RECORDS SHOWN

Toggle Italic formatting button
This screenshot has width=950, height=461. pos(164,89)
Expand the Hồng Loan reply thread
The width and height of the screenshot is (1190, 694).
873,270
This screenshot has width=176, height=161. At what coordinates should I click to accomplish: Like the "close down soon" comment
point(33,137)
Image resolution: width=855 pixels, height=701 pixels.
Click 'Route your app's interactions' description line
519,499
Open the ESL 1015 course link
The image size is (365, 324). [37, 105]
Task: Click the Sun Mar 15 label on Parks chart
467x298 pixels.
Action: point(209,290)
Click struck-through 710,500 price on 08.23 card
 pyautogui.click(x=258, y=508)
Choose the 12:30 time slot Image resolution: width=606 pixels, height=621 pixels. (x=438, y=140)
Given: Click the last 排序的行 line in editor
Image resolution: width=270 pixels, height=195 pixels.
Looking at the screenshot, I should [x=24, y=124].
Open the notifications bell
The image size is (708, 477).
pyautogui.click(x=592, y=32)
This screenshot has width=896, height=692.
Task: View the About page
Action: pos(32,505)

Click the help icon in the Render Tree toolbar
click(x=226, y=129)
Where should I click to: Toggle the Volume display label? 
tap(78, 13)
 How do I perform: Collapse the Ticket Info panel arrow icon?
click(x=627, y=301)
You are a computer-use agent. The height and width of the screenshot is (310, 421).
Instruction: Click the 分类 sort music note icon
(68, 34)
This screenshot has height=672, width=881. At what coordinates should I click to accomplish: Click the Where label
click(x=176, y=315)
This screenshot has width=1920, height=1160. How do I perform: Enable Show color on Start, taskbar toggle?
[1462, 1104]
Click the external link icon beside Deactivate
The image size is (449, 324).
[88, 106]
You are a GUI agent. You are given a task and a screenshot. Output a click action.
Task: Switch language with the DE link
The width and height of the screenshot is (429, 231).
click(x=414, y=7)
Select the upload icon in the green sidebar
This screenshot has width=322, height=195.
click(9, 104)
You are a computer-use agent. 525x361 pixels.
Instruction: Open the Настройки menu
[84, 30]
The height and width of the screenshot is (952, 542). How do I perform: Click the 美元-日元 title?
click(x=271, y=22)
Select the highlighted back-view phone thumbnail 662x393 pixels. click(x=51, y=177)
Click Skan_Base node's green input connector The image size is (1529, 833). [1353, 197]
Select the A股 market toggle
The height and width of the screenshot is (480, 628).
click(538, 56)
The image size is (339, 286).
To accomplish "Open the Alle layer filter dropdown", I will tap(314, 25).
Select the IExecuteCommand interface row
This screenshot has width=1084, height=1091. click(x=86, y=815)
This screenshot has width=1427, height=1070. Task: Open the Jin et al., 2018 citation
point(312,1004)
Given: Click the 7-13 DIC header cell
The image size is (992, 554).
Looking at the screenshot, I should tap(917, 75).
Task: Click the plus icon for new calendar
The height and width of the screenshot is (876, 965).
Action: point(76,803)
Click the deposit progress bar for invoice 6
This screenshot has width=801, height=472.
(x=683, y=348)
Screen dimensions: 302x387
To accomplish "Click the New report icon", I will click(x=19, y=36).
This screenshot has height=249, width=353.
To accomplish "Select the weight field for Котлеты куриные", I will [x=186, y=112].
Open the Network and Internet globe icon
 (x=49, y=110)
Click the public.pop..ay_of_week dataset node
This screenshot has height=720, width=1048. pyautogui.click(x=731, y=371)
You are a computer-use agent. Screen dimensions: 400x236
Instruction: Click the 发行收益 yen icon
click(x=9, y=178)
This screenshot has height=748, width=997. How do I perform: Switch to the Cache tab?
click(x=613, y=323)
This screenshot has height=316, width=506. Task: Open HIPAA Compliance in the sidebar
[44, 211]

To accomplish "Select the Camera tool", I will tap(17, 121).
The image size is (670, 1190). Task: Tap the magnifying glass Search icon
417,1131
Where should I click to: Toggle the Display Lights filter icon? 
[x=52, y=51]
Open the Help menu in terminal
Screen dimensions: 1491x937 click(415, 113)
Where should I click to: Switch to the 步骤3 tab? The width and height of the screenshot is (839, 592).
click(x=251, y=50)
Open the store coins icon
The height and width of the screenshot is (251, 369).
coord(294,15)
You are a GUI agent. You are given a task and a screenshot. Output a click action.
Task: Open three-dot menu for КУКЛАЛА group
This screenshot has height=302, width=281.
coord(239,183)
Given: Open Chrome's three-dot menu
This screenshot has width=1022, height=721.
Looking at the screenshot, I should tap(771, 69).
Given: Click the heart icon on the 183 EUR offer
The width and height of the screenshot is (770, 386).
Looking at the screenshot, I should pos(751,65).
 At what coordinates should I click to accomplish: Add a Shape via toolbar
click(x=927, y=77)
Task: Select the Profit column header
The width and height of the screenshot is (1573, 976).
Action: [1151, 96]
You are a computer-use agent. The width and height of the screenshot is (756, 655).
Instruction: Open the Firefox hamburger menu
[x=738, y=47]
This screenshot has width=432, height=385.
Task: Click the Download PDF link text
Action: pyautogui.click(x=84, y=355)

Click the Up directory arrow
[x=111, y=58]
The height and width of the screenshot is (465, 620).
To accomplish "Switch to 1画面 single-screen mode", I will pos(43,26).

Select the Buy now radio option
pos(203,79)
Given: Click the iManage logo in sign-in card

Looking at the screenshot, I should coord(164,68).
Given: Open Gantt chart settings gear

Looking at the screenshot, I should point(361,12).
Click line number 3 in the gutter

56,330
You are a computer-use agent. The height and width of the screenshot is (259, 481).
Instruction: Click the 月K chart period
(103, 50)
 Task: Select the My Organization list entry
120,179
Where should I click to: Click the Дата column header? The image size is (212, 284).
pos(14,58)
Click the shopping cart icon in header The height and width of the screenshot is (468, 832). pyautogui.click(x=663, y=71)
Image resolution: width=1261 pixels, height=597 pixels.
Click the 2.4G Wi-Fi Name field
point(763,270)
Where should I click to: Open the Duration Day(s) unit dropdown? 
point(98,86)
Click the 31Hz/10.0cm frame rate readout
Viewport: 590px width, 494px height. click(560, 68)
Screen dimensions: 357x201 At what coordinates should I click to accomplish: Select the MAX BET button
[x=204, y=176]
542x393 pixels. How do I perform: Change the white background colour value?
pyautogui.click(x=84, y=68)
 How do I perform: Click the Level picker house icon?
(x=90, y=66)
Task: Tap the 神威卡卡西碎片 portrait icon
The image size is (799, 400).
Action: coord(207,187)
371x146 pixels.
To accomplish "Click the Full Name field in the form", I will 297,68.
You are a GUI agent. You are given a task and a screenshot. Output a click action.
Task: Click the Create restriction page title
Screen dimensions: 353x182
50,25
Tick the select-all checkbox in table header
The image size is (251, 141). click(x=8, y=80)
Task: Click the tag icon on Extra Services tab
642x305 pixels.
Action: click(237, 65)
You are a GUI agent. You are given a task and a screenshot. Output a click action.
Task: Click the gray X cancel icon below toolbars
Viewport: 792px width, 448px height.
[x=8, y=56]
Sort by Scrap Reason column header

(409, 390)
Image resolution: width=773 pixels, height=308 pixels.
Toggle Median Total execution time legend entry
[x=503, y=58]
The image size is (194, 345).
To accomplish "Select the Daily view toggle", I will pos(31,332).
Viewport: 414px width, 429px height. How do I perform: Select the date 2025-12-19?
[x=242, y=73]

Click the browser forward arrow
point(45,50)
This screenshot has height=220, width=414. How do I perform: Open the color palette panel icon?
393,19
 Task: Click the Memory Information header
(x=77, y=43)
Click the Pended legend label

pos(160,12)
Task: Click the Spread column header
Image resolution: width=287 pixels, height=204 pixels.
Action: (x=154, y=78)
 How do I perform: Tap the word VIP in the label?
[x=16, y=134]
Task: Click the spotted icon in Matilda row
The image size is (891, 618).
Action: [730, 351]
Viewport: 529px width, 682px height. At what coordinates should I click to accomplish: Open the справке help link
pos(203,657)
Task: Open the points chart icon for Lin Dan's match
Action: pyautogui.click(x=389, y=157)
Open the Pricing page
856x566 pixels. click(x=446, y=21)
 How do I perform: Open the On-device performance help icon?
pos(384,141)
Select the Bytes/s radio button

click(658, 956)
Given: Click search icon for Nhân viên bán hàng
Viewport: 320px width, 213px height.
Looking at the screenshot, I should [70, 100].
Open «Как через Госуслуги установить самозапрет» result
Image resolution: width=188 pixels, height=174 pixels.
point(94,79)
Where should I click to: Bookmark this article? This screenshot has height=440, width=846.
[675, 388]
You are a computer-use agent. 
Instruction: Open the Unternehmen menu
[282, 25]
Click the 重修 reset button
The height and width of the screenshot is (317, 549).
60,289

INSTRUCTION
Reproduce only the part that opens with the line containing "Click the public.pop..ay_of_week dataset node" and closes with the line containing "click(x=9, y=178)", changing "dataset node" to "table node" and keeping everything else the same.

TASK ANSWER
Click the public.pop..ay_of_week table node
This screenshot has height=720, width=1048. pyautogui.click(x=731, y=371)
You are a computer-use agent. Screen dimensions: 400x236
Instruction: Click the 发行收益 yen icon
click(x=9, y=178)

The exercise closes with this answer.